Mardi 29 mars, les Etats-Unis ont exprimé leur inquiétude face aux tensions croissantes au Soudan du Sud et ont appelé toutes les parties à respecter l’accord de paix de 2018. La confrontation militaire a creusé les fissures entre les factions fidèles au président Salva Kiir et au vice-président Riek Machar.
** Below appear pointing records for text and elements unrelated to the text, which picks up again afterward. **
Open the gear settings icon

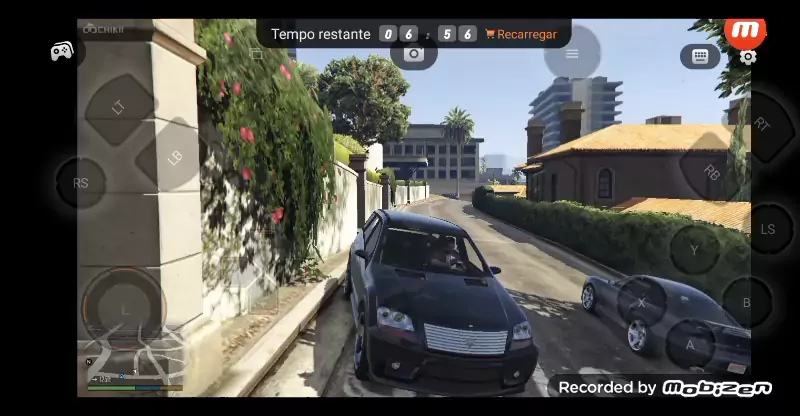pos(748,58)
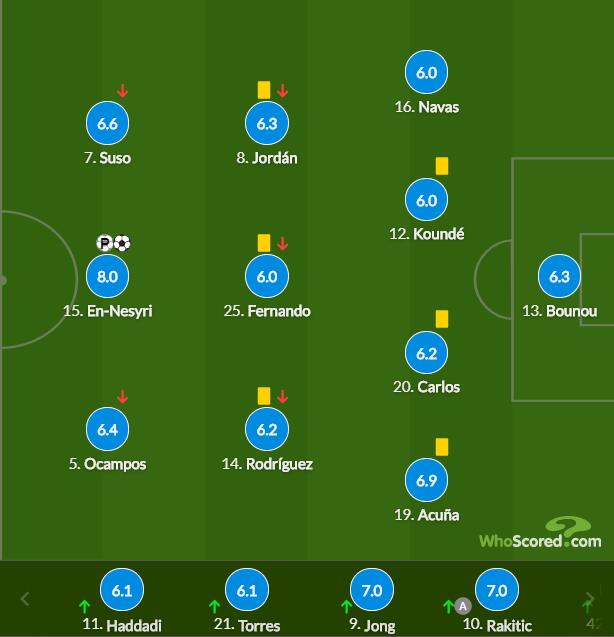Select Suso's 6.6 rating circle
The width and height of the screenshot is (614, 637).
point(108,124)
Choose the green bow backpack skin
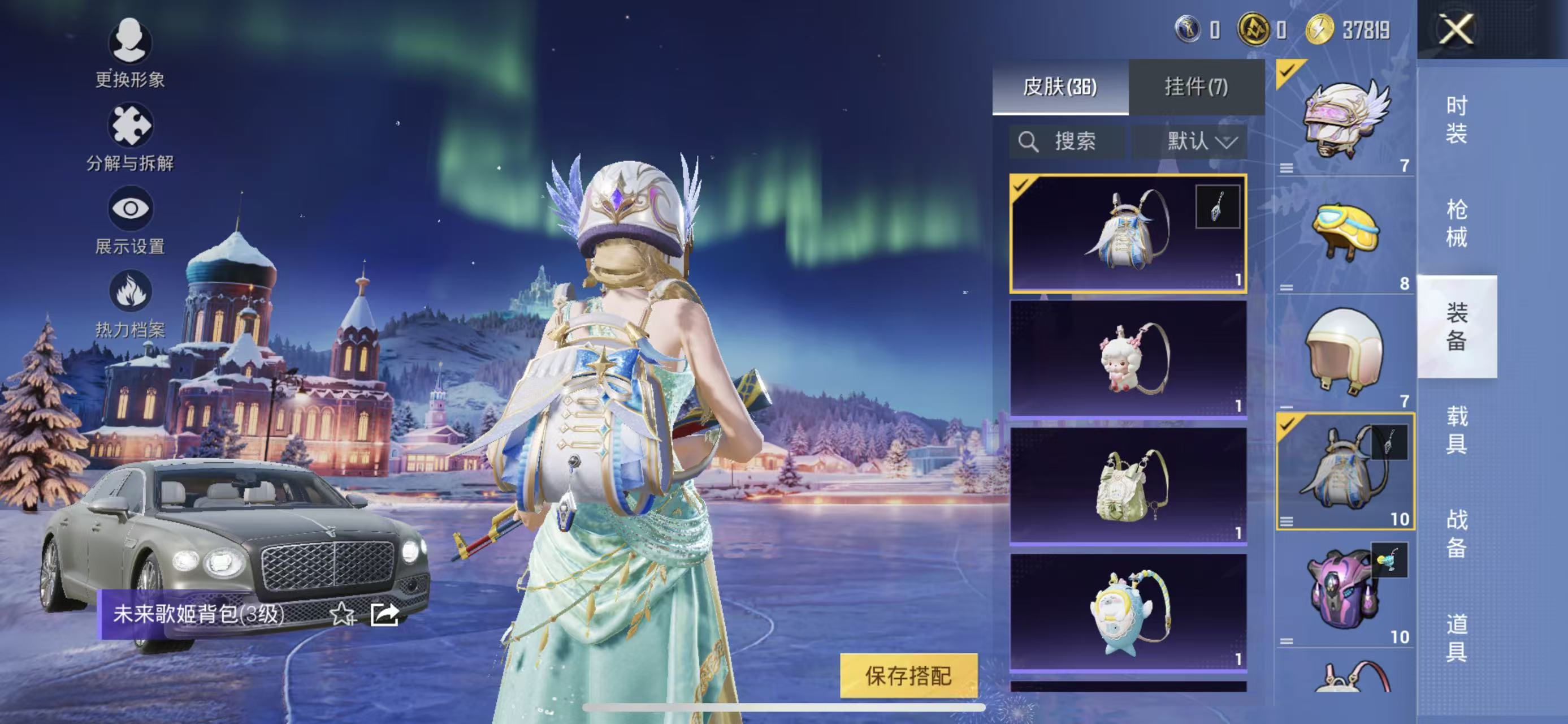The image size is (1568, 724). pyautogui.click(x=1128, y=485)
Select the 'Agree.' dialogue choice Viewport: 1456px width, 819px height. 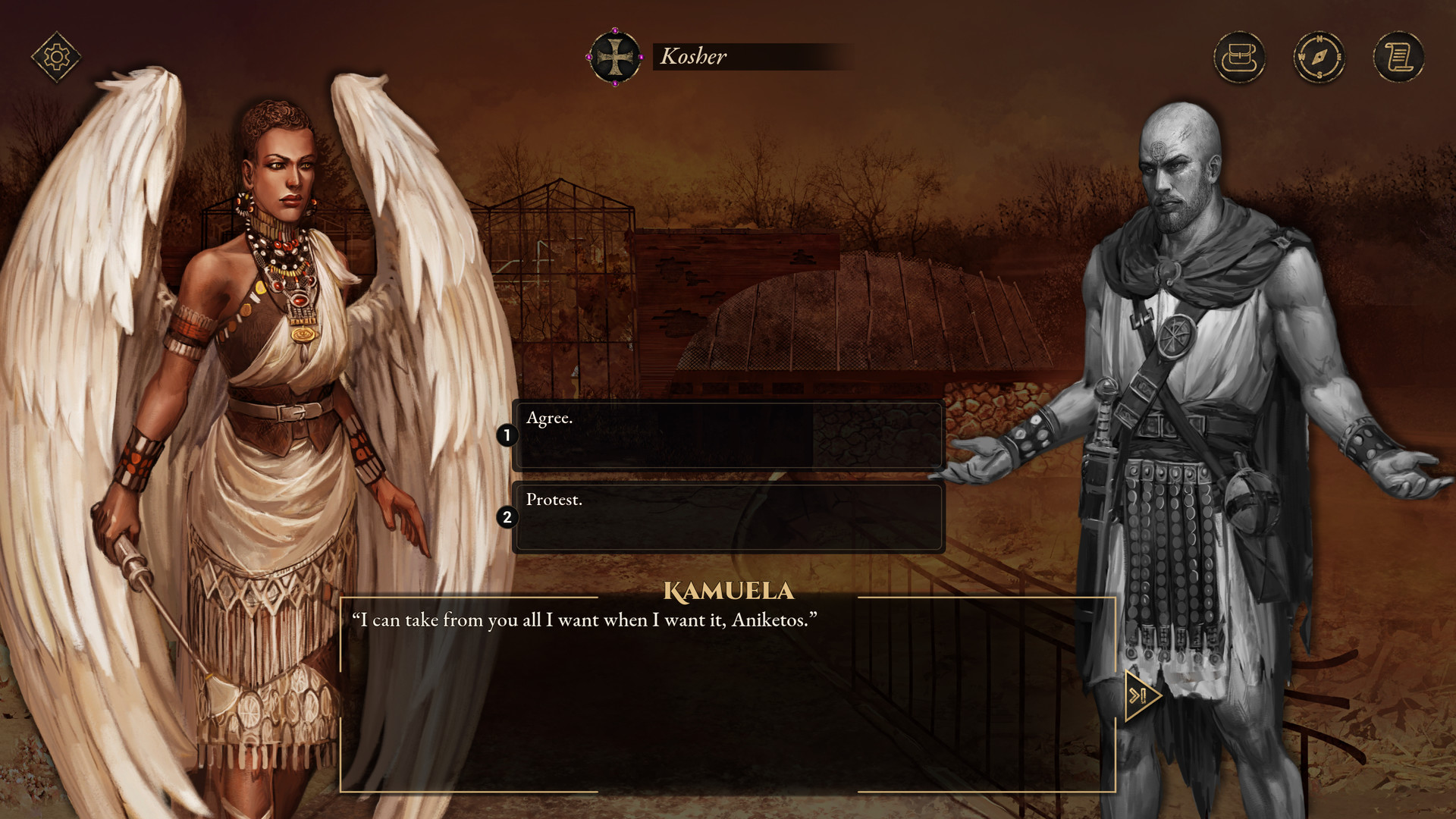pos(728,436)
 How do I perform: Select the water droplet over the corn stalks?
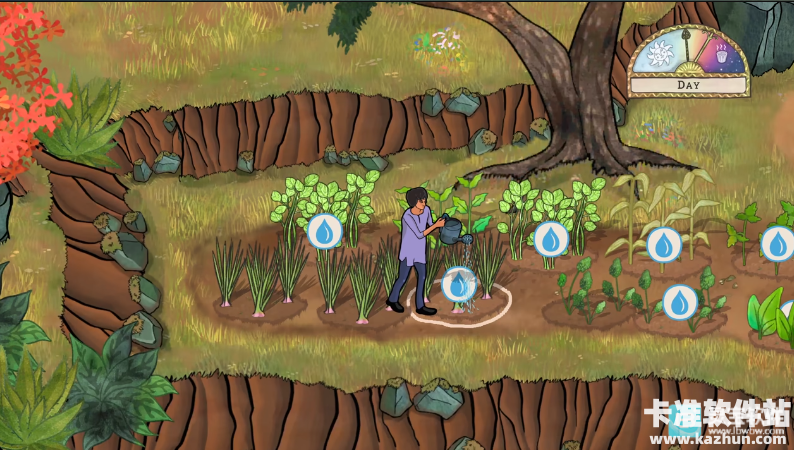664,244
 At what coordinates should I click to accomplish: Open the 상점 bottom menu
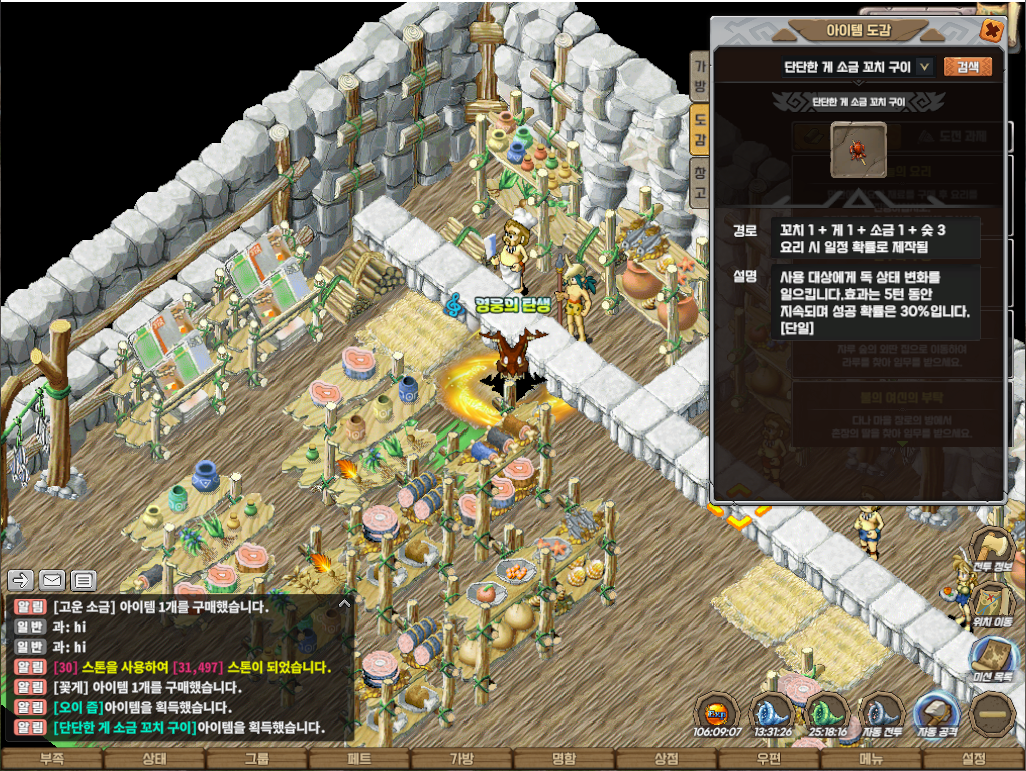[x=666, y=759]
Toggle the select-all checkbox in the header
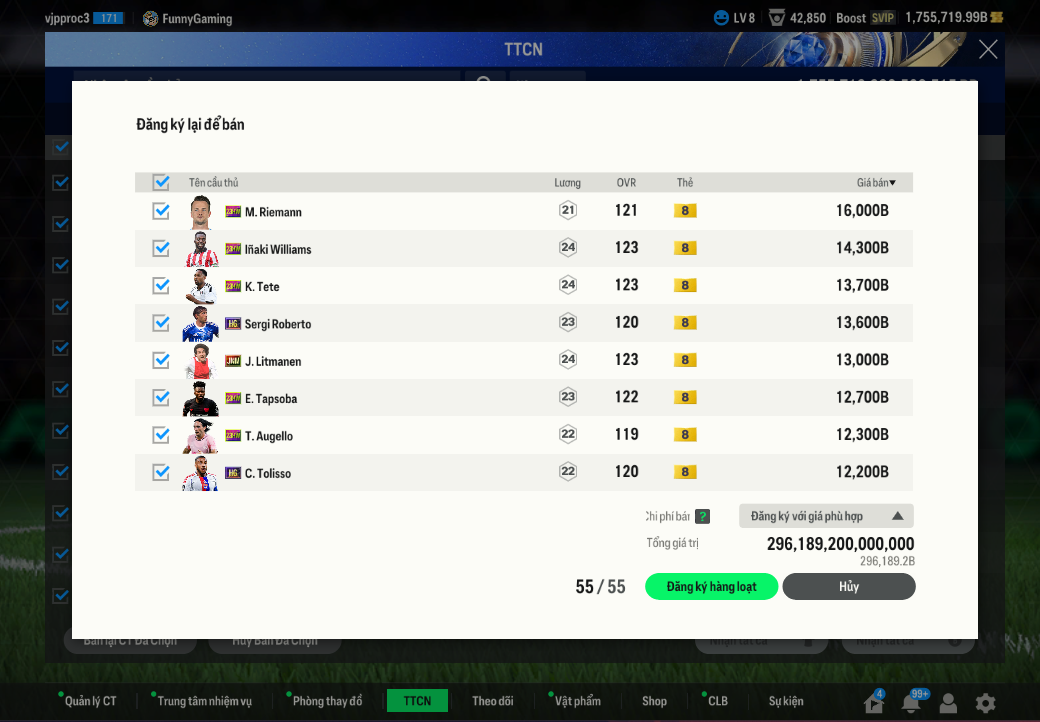This screenshot has width=1040, height=722. pyautogui.click(x=161, y=182)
Et les deux parties accusent chacune d’avoir lancé les attaques.
« Nous appelons les deux parties à respecter pleinement leurs obligations en vertu de l’accord de paix existant et notons que la rhétorique incendiaire est contre-productive et doit cesser immédiatement », a dit Ned Price, porte-parole de la diplomatie américaine. Il appelle M. Kiir et M. Machar à faire tout leur possible pour désamorcer les tensions.
« Les deux parties portent la responsabilité de la détérioration de la situation. Ni l’un ni l’autre n’ont fait des efforts de bonne foi pour mettre en œuvre les dispositions de l’accord de paix revitalisé. De nombreux autres dirigeants politiques ne s’acquittaient pas non plus de leurs responsabilités officielles et que beaucoup se livraient à la violence politique et violaient autrement la lettre et l’esprit de l’accord de paix », a-t-il ajouté.
Récemment, des affrontements ont éclaté entre les Forces de défense du peuple du Soudan du Sud (SSPDF) et l’Armée populaire de libération du Soudan/Mouvement de l’opposition (SPLA/M-IO) de Riek Machar, vice-président sud-soudanais dans les Etats du Haut-Nil et de l’Unité.
Après l’indépendance du Soudan en 2011, Salva Kiir et Riek Machar avaient plongé leur pays, dans une sanglante guerre civile, qui a fait près de 400.000 morts et 4 millions de déplacés, entre 2013 et 2018. Elle a pris fin officiellement en septembre 2018 avec un accord de paix actant un principe de partage du pouvoir.
Mais cet accord reste largement inappliqué plus de deux ans après l’entrée en fonctions, en février 2020, d’un gouvernement d’union nationale. Le pays est en proie aux violences, à la faim et à une crise économique marquée par une inflation galopante.